■ **Task instructions**: Beginning at the line that contains "Click bullet dot", repeat every line of the listing exactly through the final one.

[Start of section]

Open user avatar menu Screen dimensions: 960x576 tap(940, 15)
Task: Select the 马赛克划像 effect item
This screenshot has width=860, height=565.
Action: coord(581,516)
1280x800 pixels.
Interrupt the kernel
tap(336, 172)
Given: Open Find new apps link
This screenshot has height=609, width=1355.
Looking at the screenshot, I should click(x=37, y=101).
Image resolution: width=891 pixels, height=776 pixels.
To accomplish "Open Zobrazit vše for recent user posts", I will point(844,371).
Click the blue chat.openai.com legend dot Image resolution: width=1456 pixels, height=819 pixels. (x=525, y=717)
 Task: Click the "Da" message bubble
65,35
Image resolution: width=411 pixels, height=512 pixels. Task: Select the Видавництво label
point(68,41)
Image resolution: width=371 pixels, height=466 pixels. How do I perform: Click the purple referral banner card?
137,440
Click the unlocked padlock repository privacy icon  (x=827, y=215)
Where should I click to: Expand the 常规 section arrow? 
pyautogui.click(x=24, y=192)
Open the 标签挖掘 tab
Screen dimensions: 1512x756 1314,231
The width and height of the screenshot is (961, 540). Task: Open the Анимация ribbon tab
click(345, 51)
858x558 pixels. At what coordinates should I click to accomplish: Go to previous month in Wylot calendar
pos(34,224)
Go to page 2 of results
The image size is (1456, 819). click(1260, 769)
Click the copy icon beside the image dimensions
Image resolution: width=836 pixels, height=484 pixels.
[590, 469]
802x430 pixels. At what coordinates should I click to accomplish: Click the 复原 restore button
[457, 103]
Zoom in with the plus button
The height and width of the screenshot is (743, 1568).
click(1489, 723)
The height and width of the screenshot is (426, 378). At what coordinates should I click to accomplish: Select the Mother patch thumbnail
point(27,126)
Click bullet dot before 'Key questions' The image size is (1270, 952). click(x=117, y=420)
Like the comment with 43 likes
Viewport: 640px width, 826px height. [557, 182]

[End of section]

■ **Solution to the exercise**:
Click bullet dot before 'Key questions' The image size is (1270, 952). click(x=117, y=420)
Like the comment with 43 likes
Viewport: 640px width, 826px height. [557, 182]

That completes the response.